ECHO, Ore. – Irrigators in Eastern Oregon hope to replenish their aquifers by drawing water from the Columbia River and injecting it into large underground storage areas.
The idea would be to refill underground aquifers with water from the Columbia River during the high-water winter months when fish are not migrating, then allow farmers and other users to draw from that water during the dry summer months.
State officials next week will ask contractors for bids on a $750,000 feasibility study. The award will be announced March 21, said Debbie Colbert, senior policy coordinator for the Water Resources Department.

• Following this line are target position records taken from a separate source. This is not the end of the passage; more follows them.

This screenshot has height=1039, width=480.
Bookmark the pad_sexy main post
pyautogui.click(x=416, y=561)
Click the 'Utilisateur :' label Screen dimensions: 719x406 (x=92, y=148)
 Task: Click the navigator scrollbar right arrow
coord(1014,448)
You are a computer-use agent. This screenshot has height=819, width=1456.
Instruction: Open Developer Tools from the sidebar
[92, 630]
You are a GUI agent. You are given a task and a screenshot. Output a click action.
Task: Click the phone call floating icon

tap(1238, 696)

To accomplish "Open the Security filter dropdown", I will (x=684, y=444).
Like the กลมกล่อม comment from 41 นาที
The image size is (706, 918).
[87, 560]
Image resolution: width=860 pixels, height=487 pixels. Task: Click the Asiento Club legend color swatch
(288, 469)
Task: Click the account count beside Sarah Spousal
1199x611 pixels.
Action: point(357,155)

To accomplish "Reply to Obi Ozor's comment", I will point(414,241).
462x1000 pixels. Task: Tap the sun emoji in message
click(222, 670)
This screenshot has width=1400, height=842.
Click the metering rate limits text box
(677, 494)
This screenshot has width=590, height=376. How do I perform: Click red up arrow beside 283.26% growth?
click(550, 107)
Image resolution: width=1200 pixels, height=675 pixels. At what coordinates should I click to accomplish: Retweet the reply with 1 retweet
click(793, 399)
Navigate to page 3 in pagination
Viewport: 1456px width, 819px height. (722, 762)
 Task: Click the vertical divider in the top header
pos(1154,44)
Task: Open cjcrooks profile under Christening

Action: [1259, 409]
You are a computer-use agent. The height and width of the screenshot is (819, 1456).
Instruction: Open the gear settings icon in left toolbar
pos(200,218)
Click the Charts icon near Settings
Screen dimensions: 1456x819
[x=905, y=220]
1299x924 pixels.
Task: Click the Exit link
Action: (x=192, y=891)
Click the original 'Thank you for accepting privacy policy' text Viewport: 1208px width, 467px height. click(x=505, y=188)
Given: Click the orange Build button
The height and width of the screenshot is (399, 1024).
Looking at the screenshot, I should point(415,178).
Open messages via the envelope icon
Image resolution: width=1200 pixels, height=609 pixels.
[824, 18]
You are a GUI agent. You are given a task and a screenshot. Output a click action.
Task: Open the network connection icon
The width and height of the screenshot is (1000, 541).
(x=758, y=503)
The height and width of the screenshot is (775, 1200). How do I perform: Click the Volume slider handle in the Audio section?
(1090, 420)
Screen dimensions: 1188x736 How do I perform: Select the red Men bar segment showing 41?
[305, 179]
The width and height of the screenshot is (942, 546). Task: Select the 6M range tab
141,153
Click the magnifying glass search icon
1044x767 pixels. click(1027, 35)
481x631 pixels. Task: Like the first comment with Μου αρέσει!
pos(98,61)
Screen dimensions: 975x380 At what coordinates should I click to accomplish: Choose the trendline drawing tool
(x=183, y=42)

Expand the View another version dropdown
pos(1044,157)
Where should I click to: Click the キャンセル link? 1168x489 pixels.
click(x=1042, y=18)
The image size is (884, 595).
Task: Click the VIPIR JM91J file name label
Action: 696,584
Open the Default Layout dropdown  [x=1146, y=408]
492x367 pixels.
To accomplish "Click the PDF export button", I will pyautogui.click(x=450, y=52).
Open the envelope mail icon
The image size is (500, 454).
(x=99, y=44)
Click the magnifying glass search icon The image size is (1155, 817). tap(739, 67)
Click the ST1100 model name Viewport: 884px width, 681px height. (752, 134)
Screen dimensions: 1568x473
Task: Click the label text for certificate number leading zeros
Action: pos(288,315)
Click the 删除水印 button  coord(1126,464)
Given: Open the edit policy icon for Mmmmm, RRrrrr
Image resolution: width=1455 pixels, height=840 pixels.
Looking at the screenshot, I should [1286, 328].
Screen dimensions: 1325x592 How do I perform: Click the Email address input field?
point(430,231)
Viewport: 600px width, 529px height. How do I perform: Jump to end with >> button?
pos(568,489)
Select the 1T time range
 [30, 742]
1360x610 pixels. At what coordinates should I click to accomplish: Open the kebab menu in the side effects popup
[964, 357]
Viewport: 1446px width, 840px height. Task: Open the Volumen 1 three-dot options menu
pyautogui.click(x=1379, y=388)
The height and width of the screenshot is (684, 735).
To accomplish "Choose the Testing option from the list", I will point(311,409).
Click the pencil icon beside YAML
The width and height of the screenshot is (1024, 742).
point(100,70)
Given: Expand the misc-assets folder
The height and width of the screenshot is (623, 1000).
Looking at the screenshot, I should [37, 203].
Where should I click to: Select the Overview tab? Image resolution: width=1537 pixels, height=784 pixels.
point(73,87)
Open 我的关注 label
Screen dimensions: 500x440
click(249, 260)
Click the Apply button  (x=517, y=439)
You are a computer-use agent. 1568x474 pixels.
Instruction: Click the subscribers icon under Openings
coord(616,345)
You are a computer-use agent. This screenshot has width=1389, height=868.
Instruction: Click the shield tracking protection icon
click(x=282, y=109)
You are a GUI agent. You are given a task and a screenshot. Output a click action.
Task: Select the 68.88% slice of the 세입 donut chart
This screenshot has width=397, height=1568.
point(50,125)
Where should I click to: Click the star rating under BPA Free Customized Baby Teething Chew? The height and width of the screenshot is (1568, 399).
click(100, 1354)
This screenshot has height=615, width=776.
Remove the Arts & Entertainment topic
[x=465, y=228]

The contractor will be asked to show how water can be drawn from the Columbia and be allowed to percolate to a shallow alluvial aquifer. From there, some of it would be pumped out and injected into deeper basalt aquifers, where it would be stored for use in the summer months.
Farmers in the region have proposed drawing up to 80,000 acre-feet of water from the Columbia during the winter.
“That means a lot to us,” said Echo farmer Kent Madison, chairman of the Umatilla Groundwater Task Force.
Water availability is a major issue in the Umatilla basin. Because of shortages, irrigation districts, communities and farms last year drew only 30 percent of the water allocated to them under the state’s water rights permit system.
State officials have estimated that restoring full water rights could increase the value of crops raised in the basin by $30 million annually.
The water bill approved last week was a less-expensive version of the original proposal. Supporters asked for funding of the Umatilla study and $10 million in state lottery-backed bonds to finance similar studies elsewhere in the state. Only $1.7 million was allocated for that purpose.